N.J. black and Latino leaders renew push for marijuana decriminalization
Black and Latino leaders in New Jersey say Gov. Phil Murphy and legislative leaders are not doing enough to advance social justice in the state.
Black and Latino leaders in New Jersey say Gov. Phil Murphy and legislative leaders are not doing enough to advance the cause of social justice in the state.
At an event Thursday in Trenton, a coalition of lawmakers and advocates called on the top Democrats to take up or sign several pieces of legislation they said would help black and Latino residents across the Garden State.
“We had to wait to be freed from slavery. We had to wait to become equal. We had to wait for the right to vote. We had to wait for the Civil Rights Act to pass,” said State Sen. Ron Rice, D-Essex.
“We want justice for black and brown people now,” he added.
One of the top items pushed by the group was legislation to decriminalize marijuana, now that state lawmakers have abandoned an effort to legalize the drug due to a lack of support in the state Senate. (Rice himself opposed legalizing recreational marijuana, but supports decriminalization.)
Lawmakers have said it is likely that the question of marijuana legalization will go before the voters on the 2020 general election ballot.
But some in the group, like Rev. Charles Boyer of Bethel AME Church in Woodbury, suggested that would not help the black and Latino people currently being arrested for marijuana possession at higher rates than whites.

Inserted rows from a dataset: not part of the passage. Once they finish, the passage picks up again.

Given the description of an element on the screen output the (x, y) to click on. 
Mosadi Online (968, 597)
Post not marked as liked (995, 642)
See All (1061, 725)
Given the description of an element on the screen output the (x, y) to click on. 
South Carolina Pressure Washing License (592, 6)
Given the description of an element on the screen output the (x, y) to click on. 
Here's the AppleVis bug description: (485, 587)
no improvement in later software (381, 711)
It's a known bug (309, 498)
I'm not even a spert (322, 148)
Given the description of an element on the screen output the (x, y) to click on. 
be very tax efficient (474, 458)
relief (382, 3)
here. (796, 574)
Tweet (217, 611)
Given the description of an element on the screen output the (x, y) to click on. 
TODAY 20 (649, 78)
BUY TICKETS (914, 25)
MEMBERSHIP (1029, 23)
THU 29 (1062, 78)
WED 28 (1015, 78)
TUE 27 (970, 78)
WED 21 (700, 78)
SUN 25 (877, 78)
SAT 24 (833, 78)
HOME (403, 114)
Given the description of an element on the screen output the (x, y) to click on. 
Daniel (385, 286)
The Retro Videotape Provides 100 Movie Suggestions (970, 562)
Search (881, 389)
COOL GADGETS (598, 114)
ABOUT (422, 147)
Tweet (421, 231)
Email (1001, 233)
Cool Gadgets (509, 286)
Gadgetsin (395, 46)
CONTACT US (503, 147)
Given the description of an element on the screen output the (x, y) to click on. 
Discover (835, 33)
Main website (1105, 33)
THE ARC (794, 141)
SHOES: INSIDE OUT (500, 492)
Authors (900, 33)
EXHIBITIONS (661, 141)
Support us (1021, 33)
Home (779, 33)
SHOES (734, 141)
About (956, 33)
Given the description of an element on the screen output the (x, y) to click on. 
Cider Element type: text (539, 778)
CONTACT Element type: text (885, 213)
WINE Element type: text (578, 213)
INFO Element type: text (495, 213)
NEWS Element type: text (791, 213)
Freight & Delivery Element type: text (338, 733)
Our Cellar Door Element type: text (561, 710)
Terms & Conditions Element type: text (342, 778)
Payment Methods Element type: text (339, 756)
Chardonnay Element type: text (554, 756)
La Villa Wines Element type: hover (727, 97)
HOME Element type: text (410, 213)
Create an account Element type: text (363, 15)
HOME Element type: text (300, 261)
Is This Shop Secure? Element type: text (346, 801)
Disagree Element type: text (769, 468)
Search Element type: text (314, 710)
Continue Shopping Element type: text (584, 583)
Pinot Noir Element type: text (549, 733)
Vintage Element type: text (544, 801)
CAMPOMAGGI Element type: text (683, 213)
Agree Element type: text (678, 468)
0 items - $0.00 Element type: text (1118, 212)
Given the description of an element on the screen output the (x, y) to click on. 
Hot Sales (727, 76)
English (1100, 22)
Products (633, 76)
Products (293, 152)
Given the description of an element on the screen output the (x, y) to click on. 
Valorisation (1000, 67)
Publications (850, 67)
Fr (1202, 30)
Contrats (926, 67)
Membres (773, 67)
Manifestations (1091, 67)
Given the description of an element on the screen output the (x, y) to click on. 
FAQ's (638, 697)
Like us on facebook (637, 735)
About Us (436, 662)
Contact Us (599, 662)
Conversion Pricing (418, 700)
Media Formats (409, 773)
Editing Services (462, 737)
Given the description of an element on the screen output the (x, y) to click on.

“Big Marijuana will be well-funded and incentivized to get legalization with as little strings attached as possible,” Boyer said. “Therefore decriminalization must happen now to ensure people are restored and made whole, to ensure we stop arresting our way out of addiction.”
State Sen. President Steve Sweeney, D-Gloucester, said he does not currently support the idea but would discuss it with Rice.
“I’m looking to sit down with [Senator Rice]. I’m not there at this point, but I’m willing to listen,” Sweeney said Thursday.
The coalition also called on Murphy to sign legislation on his desk that would overhaul the state’s criminal-record expungement process.
When the bill passed both houses of the Legislature earlier this month, a spokeswoman for Murphy declined to say whether he would sign the measure.
“If you care, Governor Murphy, and this is truly to be a fairer New Jersey, then the people’s suffering must begin to end,” said Carolyn Chang, the immediate past president of the Association of Black Women Lawyers. “We ask that you do the right thing and sign the revised expungement bill into law.”
Advocates also called on Murphy to close down the state’s three youth prisons and abandon plans devised during the former administration of Gov. Chris Christie to build three new facilities in their place.